Lake Roosevelt Management/Enforcement funds enable both the Colville Tribe and the Spokane Tribe to employ law enforcement officers to patrol Lake Roosevelt to enforce federal laws (through cross-deputization arrangements) and tribal health and safety laws. Lake Roosevelt is the 151-mile reservoir of the Grand Coulee Dam, the largest hydroelectric power plant in the United States and the third largest in the world. Since the September 11th terrorist attacks, tribal officers funded by this program have worked cooperatively with the Bureau of Reclamation and the National Park Service to increase their patrols in response to the heightened security threat.
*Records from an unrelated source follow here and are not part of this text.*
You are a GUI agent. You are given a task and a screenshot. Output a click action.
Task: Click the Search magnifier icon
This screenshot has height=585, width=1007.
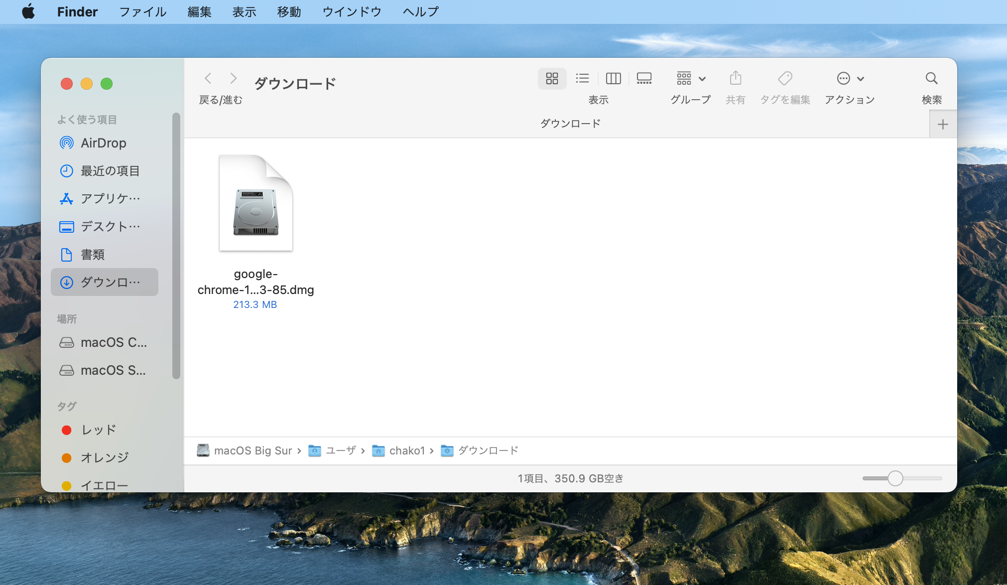point(931,79)
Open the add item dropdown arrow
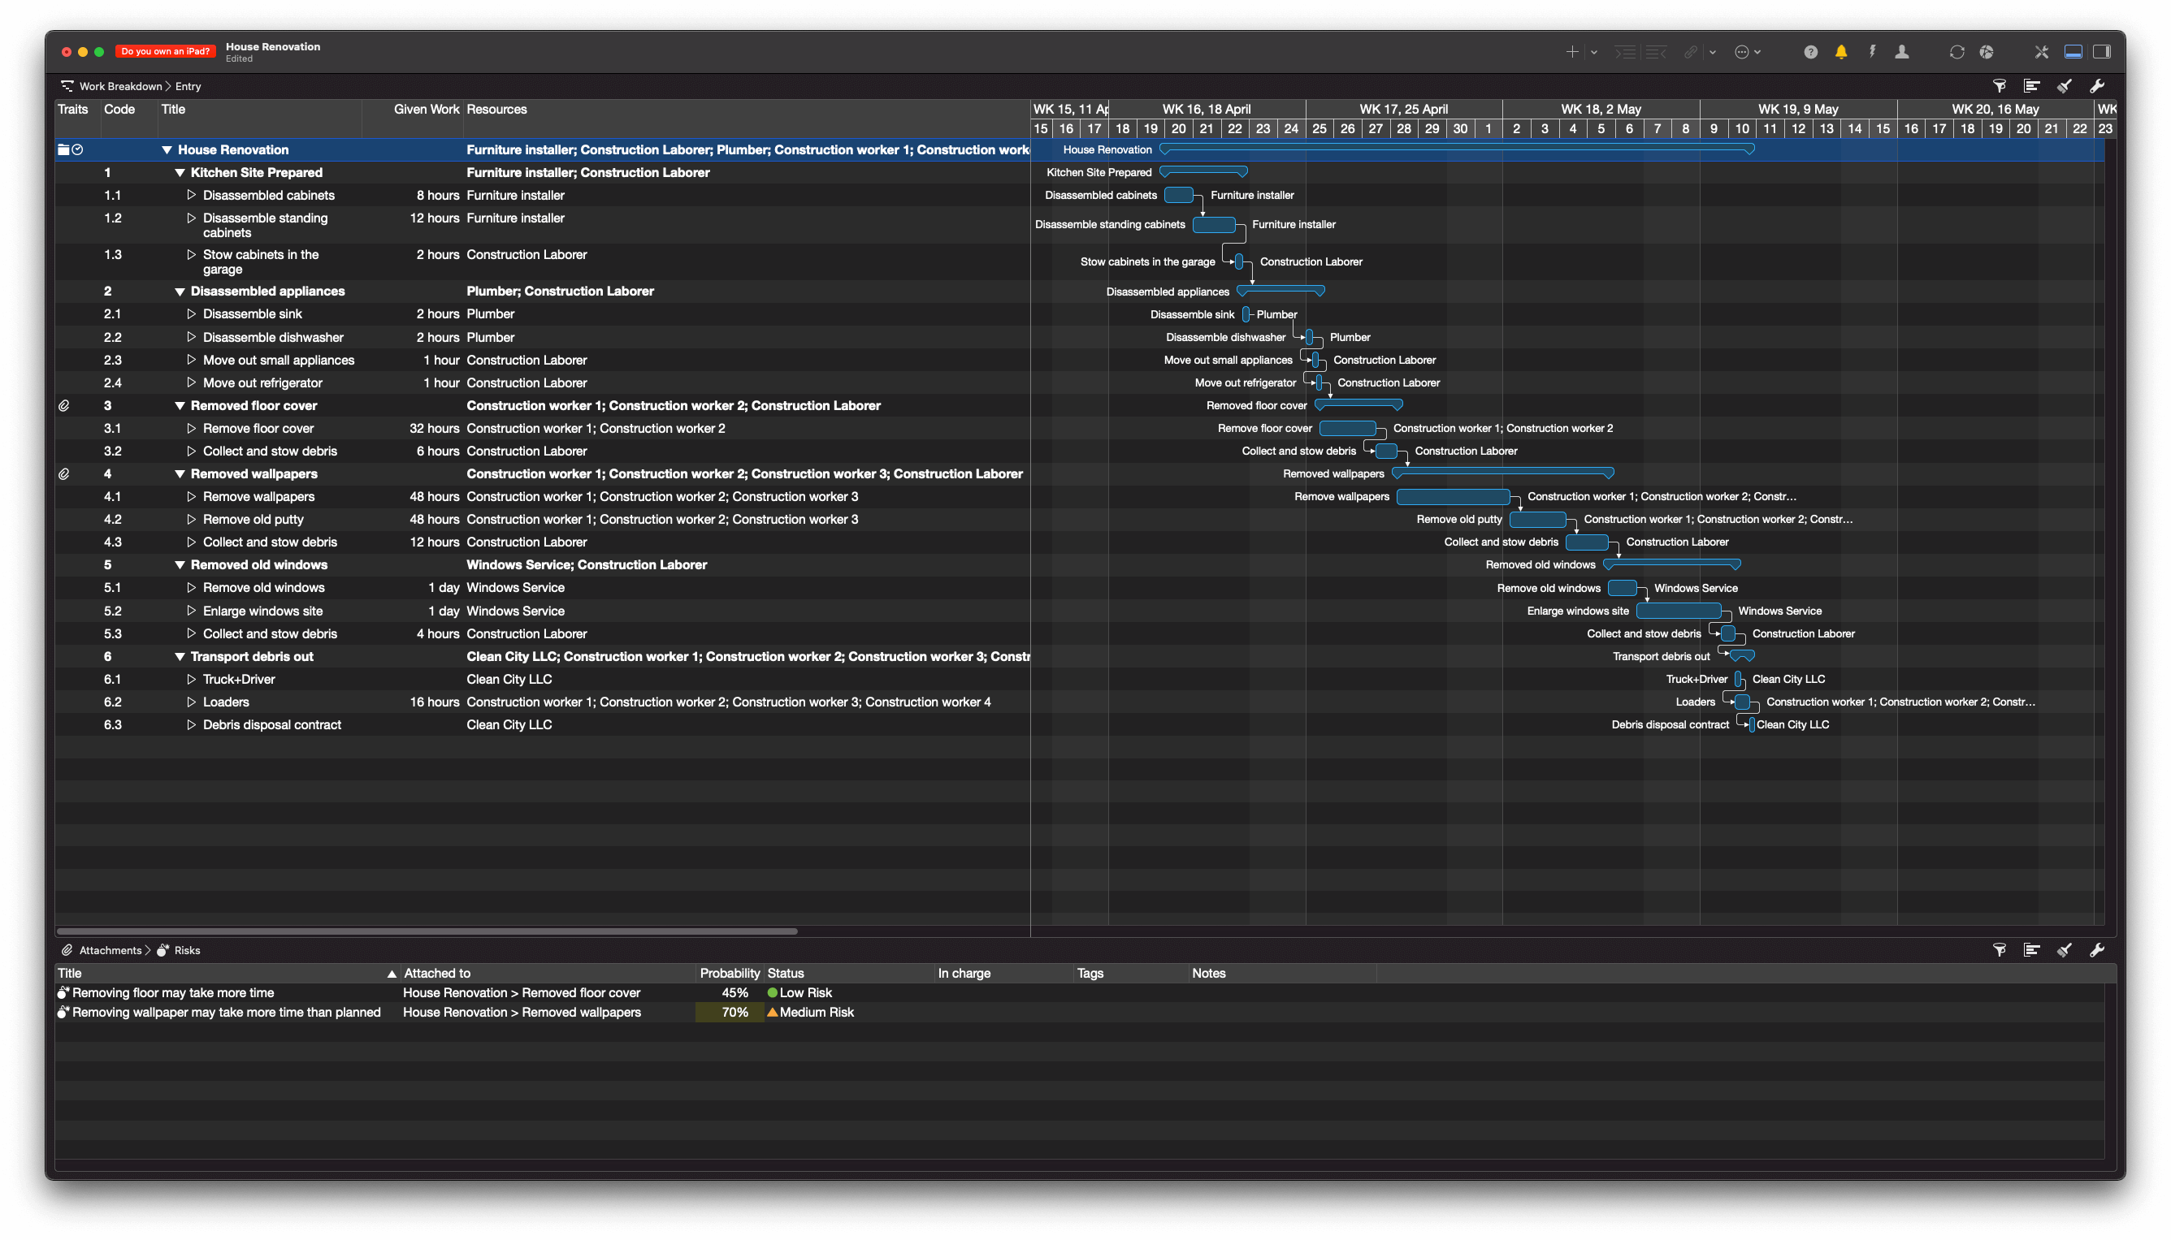This screenshot has height=1240, width=2171. click(1593, 52)
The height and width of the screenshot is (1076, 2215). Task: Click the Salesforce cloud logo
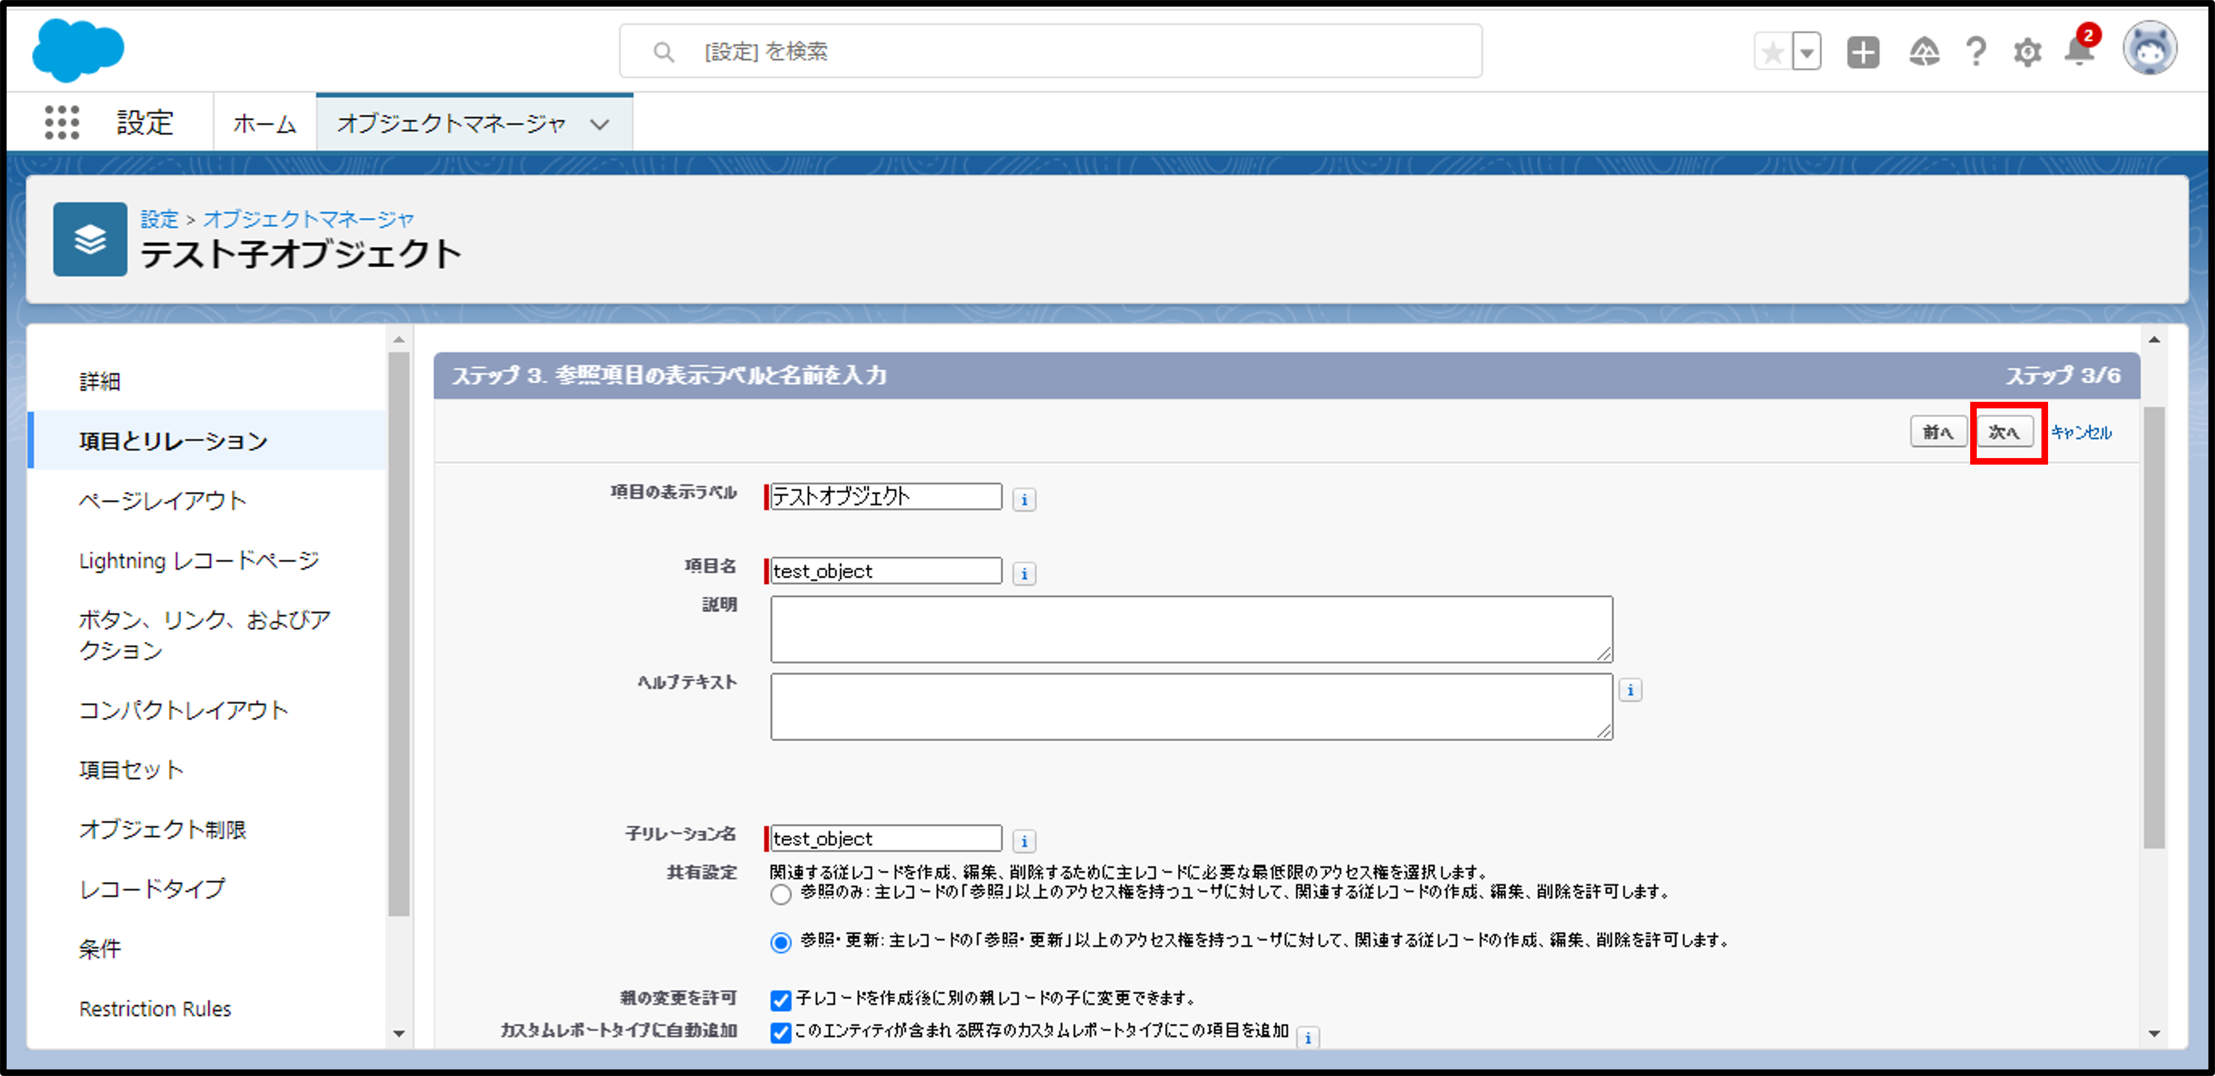(x=77, y=50)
The law enforcement patrols funded by the Lake Roosevelt Management/Enforcement funds are also an integral part of combating ongoing smuggling activity involving float planes from Canada that have used the remote lakes and waterways of the Colville Reservation as a smuggling route for cocaine, methamphetamines, ecstasy, and other illegal drugs. Since the Tribe's officers seized one of these float planes in March 2006, the Tribe has continued to receive weekly reports of float plane sightings on the Colville Reservation. The Tribe testified before Congress about these ongoing smuggling incidents at a July 12, 2007 hearing before the House Committee on Homeland Security, Subcommittee on Emergency Communications, Preparedness, and Response.